→ **Work to be completed**:
Print nothing but the lines below starting at the line that holds "Screen dimensions: 1200x900" and ending at the line that holds "Click the 30 tick on the minutes axis", including both, each exactly as written.

==== Supplied data

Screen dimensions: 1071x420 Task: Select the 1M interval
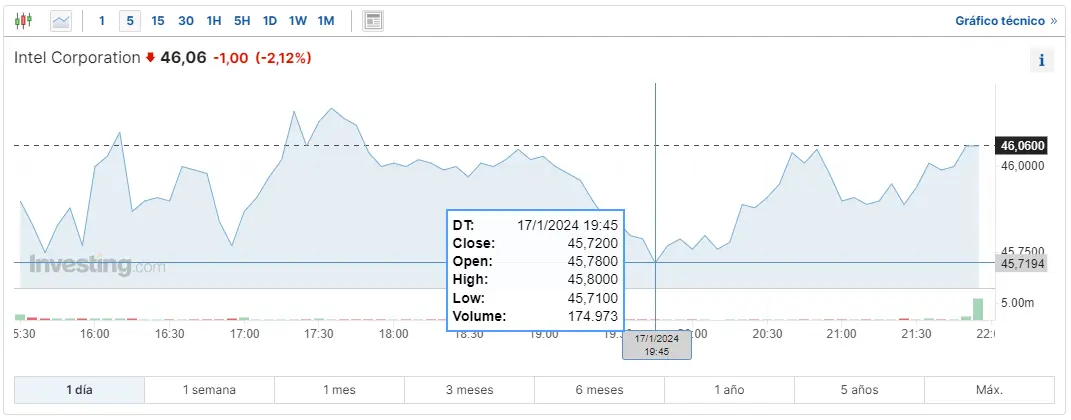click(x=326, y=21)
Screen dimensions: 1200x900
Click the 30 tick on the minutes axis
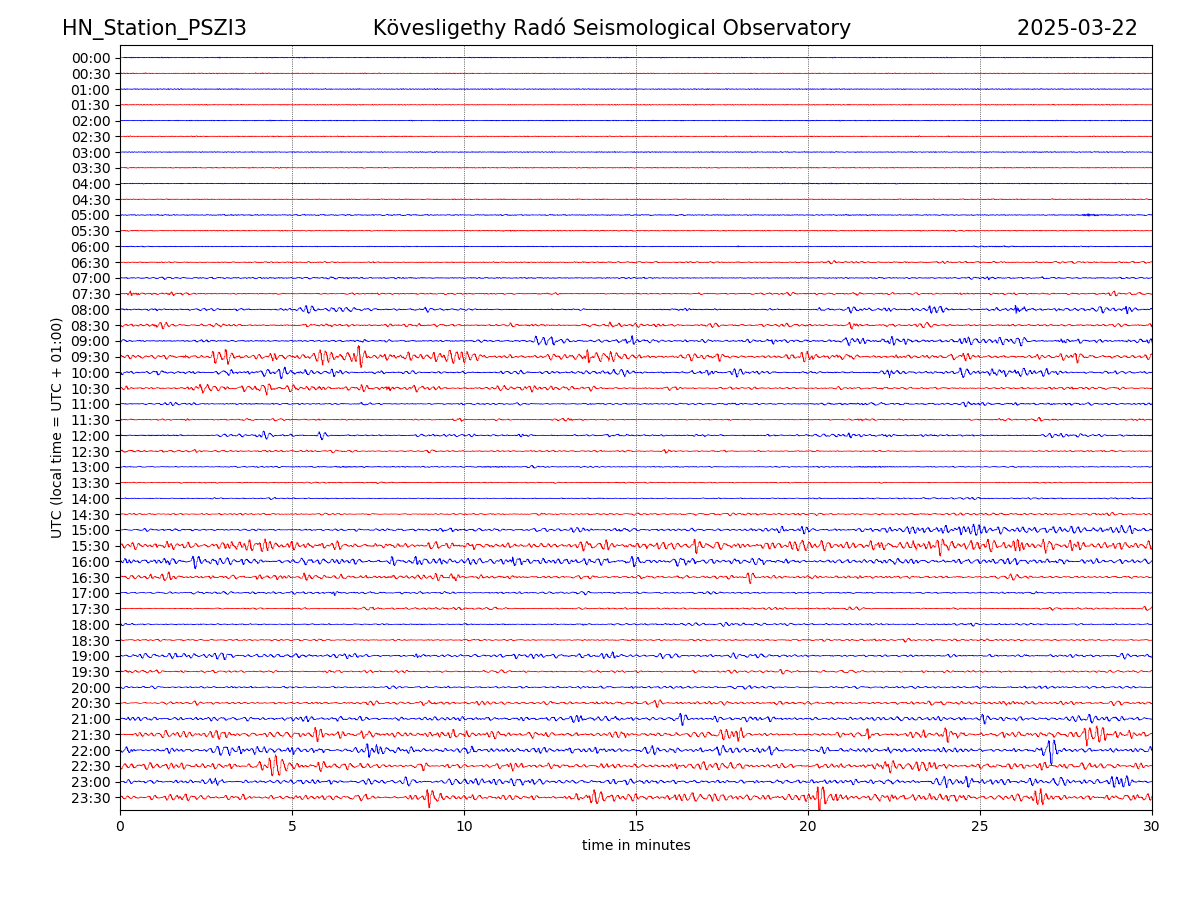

========
==== Supplied data

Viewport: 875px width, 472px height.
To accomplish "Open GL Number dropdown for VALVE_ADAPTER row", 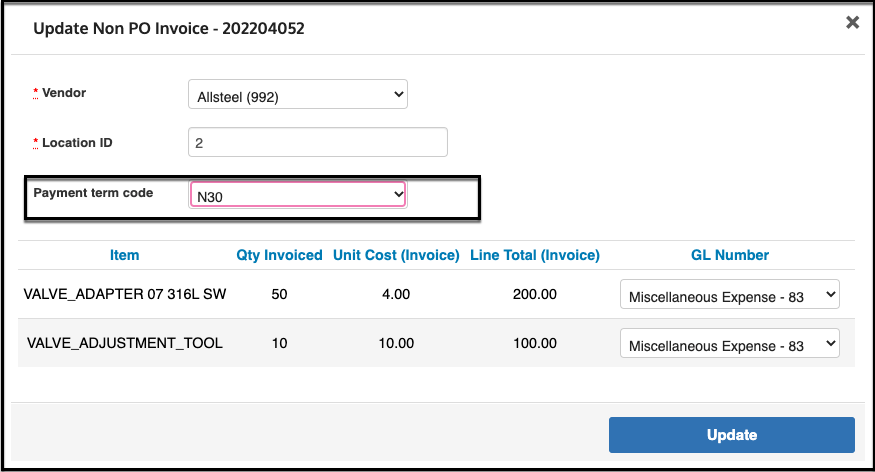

========
==== Supplied data

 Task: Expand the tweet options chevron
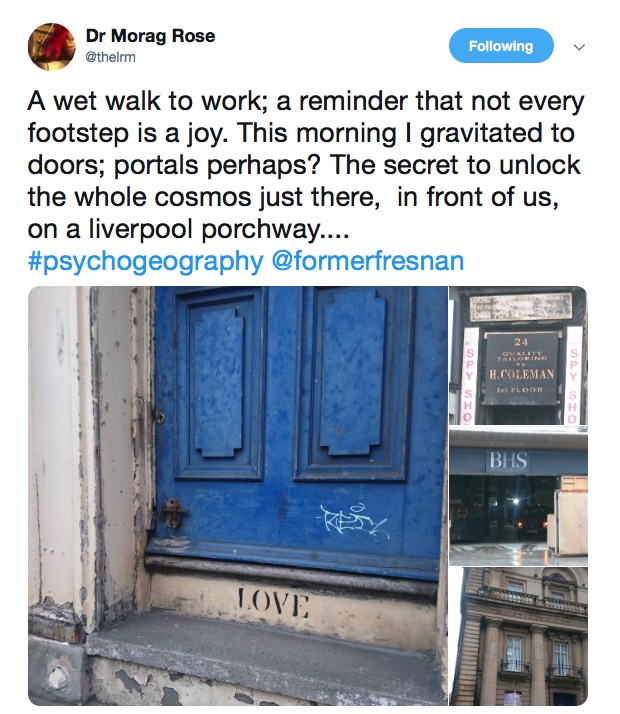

========

→ **Task answer**:
Screen dimensions: 1200x900
Click the 30 tick on the minutes axis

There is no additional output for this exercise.